* **Work request**
Starting at the line with "The height and", retype every remaining line of the records exactly. Do not include pictures.

Stored data:
= = = = =

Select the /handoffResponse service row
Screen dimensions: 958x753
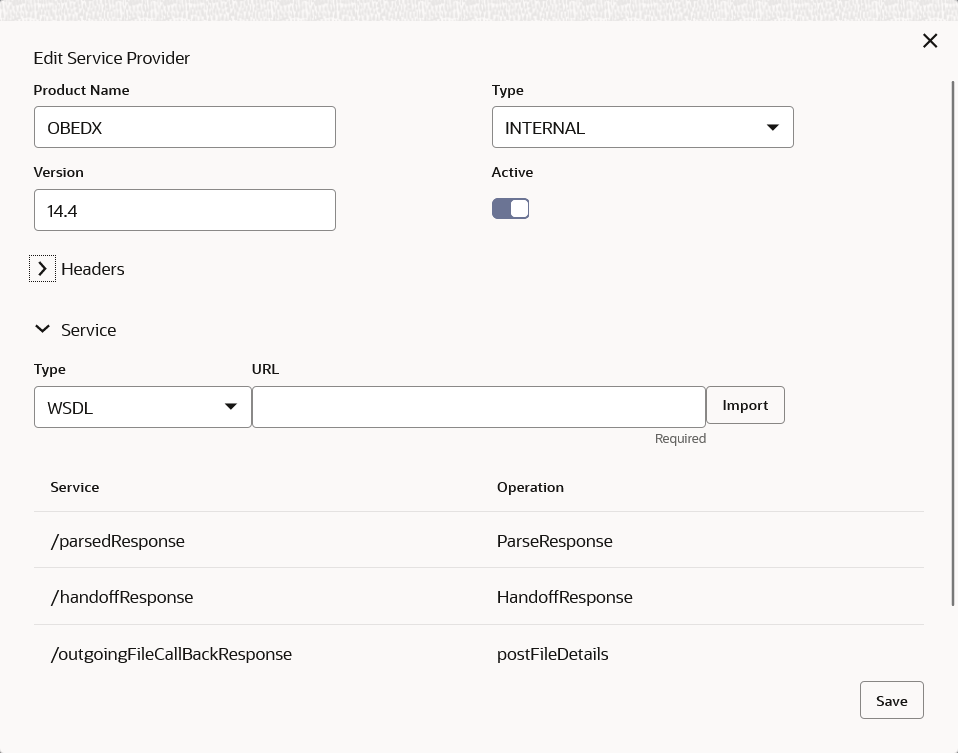point(122,597)
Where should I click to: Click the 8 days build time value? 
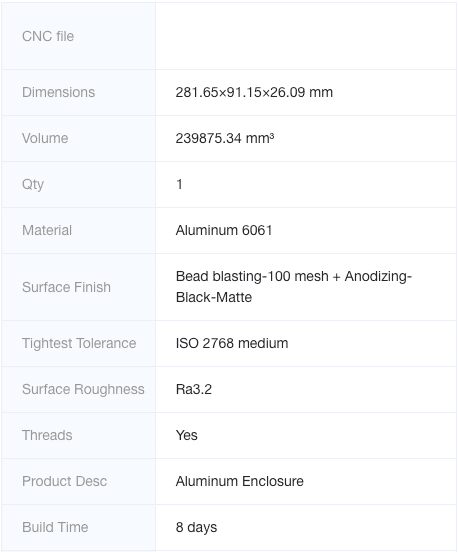coord(196,527)
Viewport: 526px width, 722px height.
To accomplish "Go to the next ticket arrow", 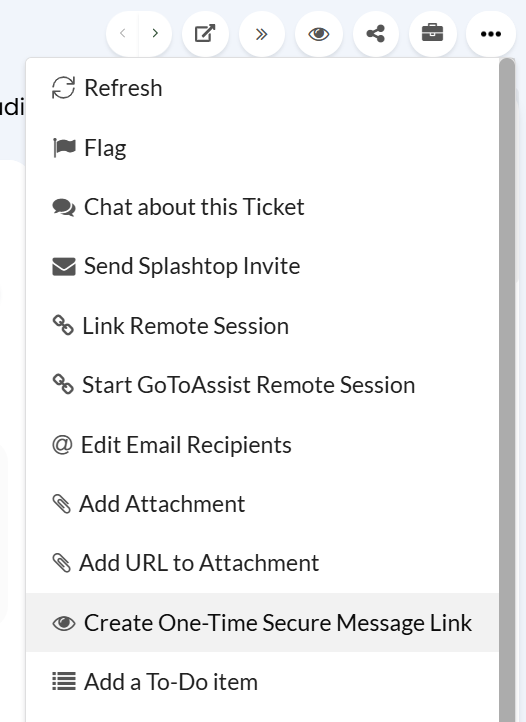I will (155, 34).
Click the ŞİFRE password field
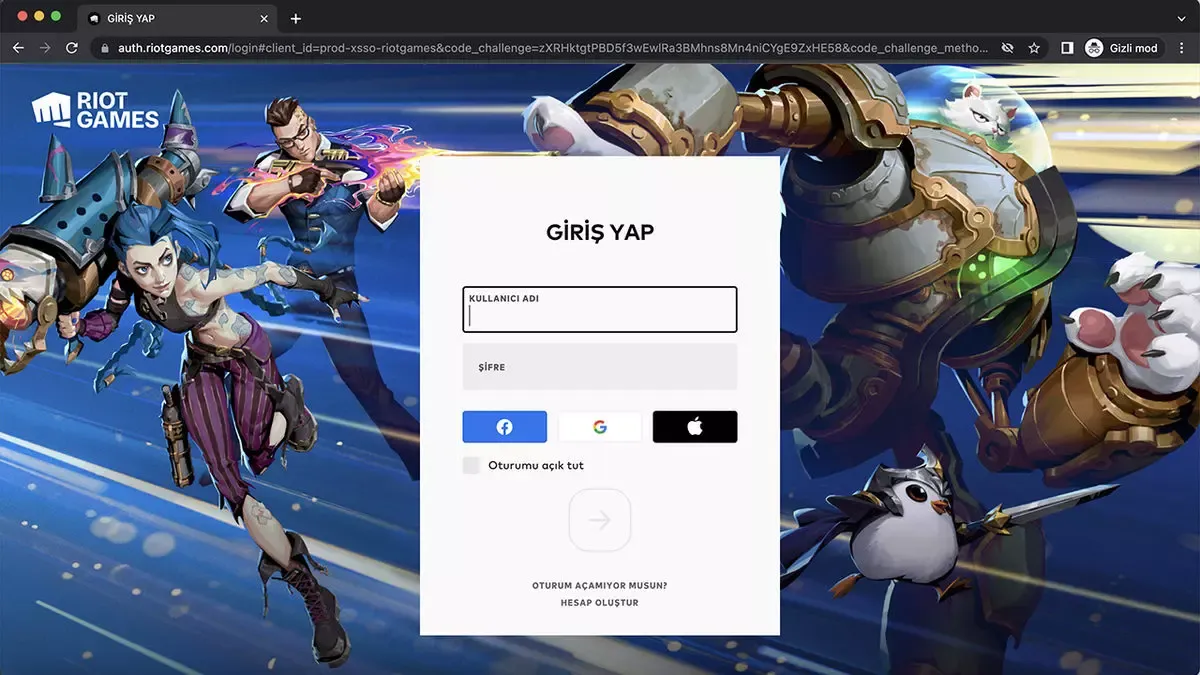This screenshot has width=1200, height=675. point(599,366)
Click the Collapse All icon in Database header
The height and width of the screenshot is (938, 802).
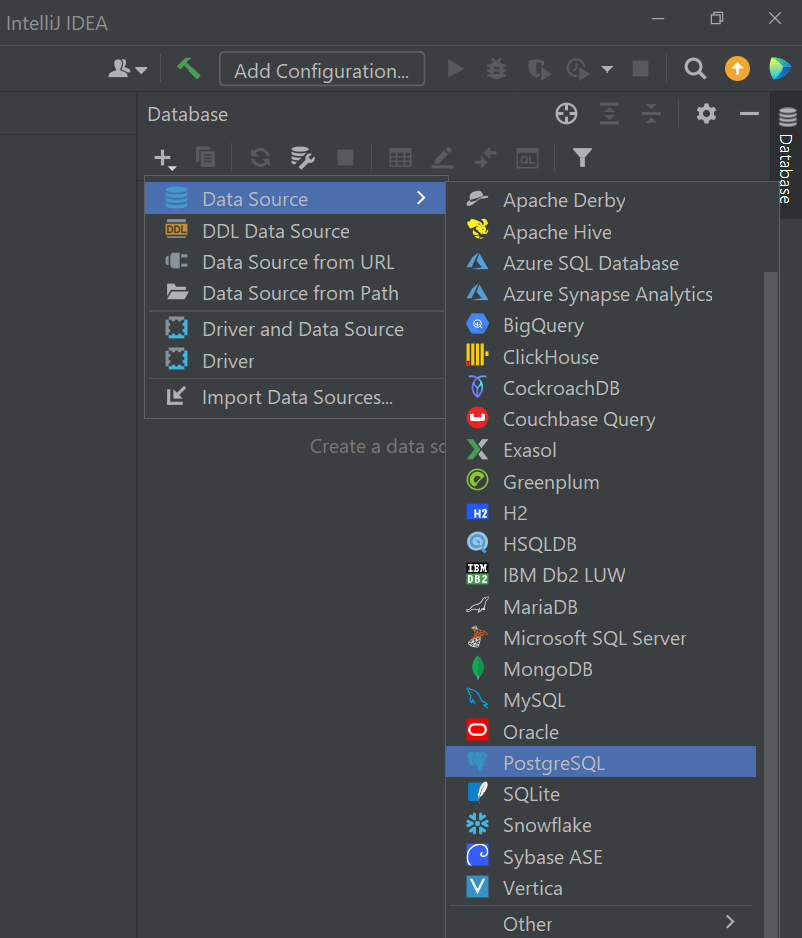coord(651,114)
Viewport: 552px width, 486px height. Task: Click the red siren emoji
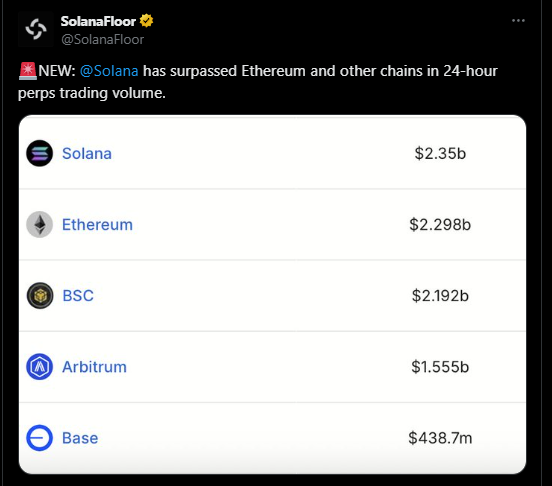[27, 71]
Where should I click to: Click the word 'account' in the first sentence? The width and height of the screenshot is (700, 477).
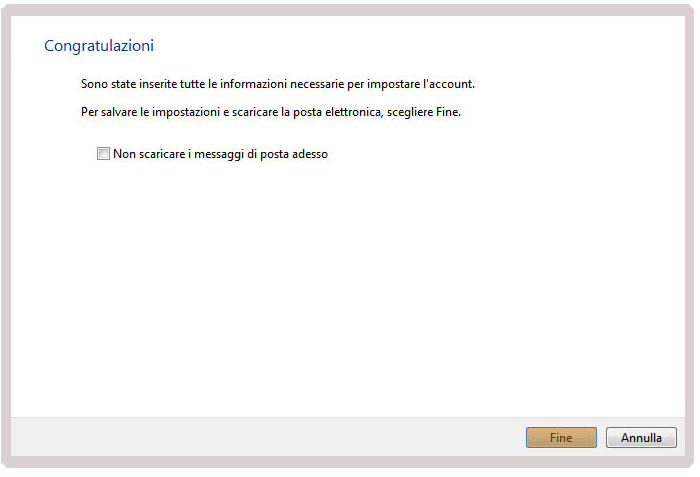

= = = = =

* **Solution below**
The height and width of the screenshot is (938, 802).
coord(651,114)
Viewport: 552px width, 486px height. Task: Click the red siren emoji
[27, 71]
Where should I click to: Click the word 'account' in the first sentence? The width and height of the screenshot is (700, 477).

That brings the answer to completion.